EMTs were in the firehouse in Hermon when Charlie's call came in, so they responded instead of the crew from nearby Edwards. I had shivered on the ground about a half hour when I heard the beeping of the ambulance backing up. Charlie went to greet them. He told me later that the EMT said, "Where is she? I told you not to move her." To which Charlie replied, "That's her—down there, under that heap of coats."

I've heard they're canceling All My Children so feel free to stop in here daily for your daily fix instead! Sorry, no sex scenes, but plenty of drama. More tomorrow...


8 comments:

jrtague said...

Oh no! I just broke my ankle in June, so I'm very interested to hear more about this. I was lucky enough to be inside when it happened though. Hope you are recovering well. I look forward to a happy ending! *crosses fingers*

donna galanti said...

Kathryn, I am living this ordeal right alongside you. Glad all ended well for you. What a terrible time! (And I'm keeping your tip on socks with rice to warm up your feet!)

billie bakhshi said...

I can so relate. My break was the result of falling.the last two steps while carrying a laundry basket to the laundryroom.
I fell, and hit my head (I'm pretty sure) and when I turned over, there was a split second before the pain receptors sent the message to my brain. When I saw my foot turned upside down, with a purple piece of bone sticking out my flesh, effectively pinning it in that contorted way...reminescent to me of the way some 'artists' skillfully pin butterfly corpses to a display venue.
That's about the time I started screaming.

Kathryn Craft said...

Julia: Wow, what an odd thing to have in common with your editor! So I guess you'll understand when I say I'm running a couple weeks behind. I jumped back into the editing after two weeks and am holding off on my own writing projects until caught up, so making headway. Will let you know when I get to yours.

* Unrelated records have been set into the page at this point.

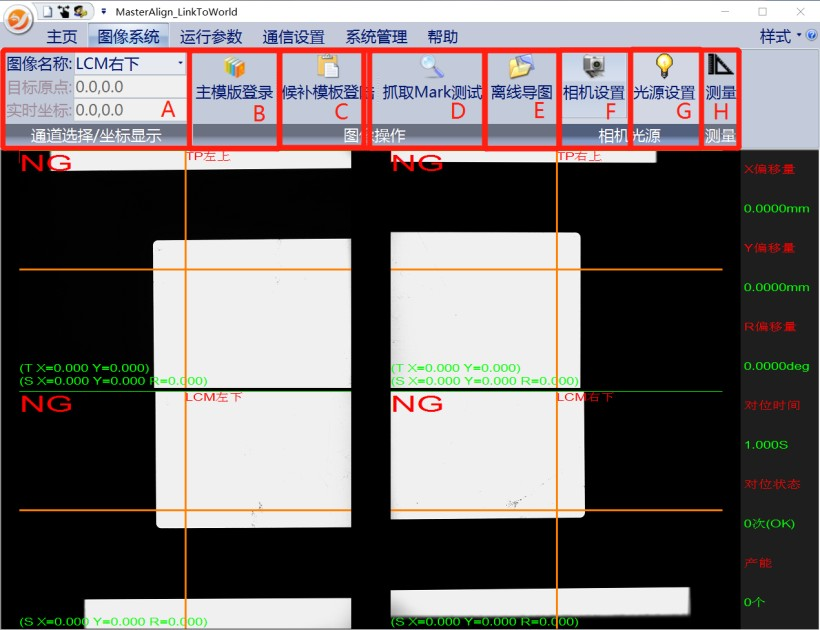Image resolution: width=820 pixels, height=630 pixels.
Task: Open the 样式 style dropdown
Action: 780,36
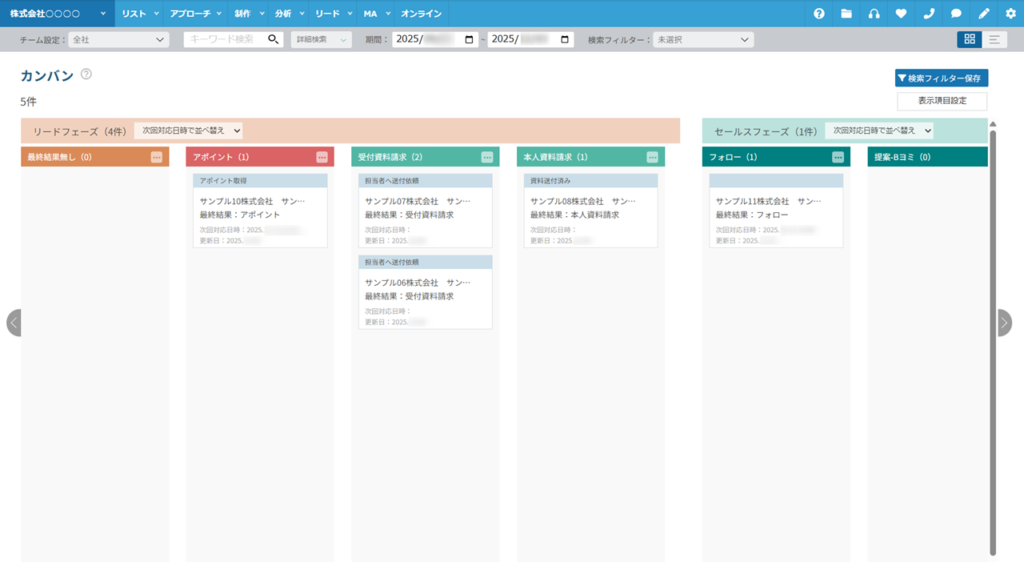
Task: Click the heart favorites icon
Action: pos(901,13)
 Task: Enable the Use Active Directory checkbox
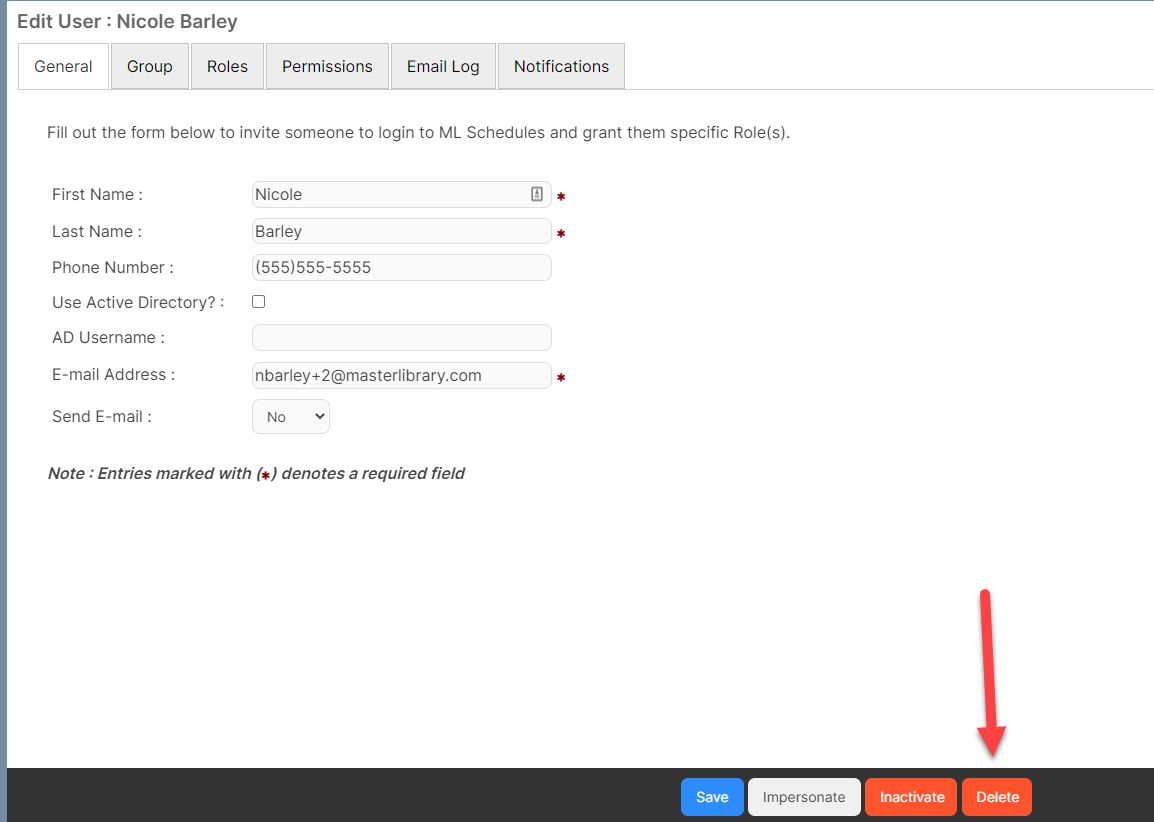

So how is your ankle doing?

Kathryn Craft said...

Thanks Donna. You will LOVE rice socks, and you can reheat them over and over. My Dad always told me to warm my sheets by running in place in bed--but that wakes you up too much at bedtime! The only downside is that it does smell like you're going to bed with your dinner--it smells like rice!

Kathryn Craft said...

Billie: I have heard several people say they broke ankles that way, with a laundry basket. So dangerous. I had a laundry basket fall like that once, right before I left to drive to Pittsburgh for a writing conference. Didn't break anything, luckily, but had wicked bruises on both shins, sprained toes (from the way they overturned), and didn't realize I had wrenched my knee as well until, as you said, the pain from the other injuries got under ice. Then my son set the kitchen on fire and I had to gimp around to get smoke out...ah, a story for another blog post, perhaps. But your break sound AWFUL. They must have had to splint it facing backwards to get to the ER for reduction, yes?

billie bakhshi said...

Not sure what they did. Thankfully much of the incident was a blur (thank you, 'milk of amnesia' aka Versed)
According to Basil, I was awake when they turned my leg back over. He heard me pleading, 'please...nooo...' And the the piercing scream when they did it.

Thankfully, I can just take his word for it.
Open reduction, and permanent hardware (I am convinced they used spare parts from a barometer, for I have become very good at predictnng storms) is my way of life.

And these days, I kick the laundry down the steps.

Marie Gilbert said...

I'm so sorry for your accident. Hope you're healing without complications. Keep an eye on Mom, though, because severe depression usually hits, months after a death. You mentioned her weight loss, and it might be due to other factors other than her recent illness. Get better.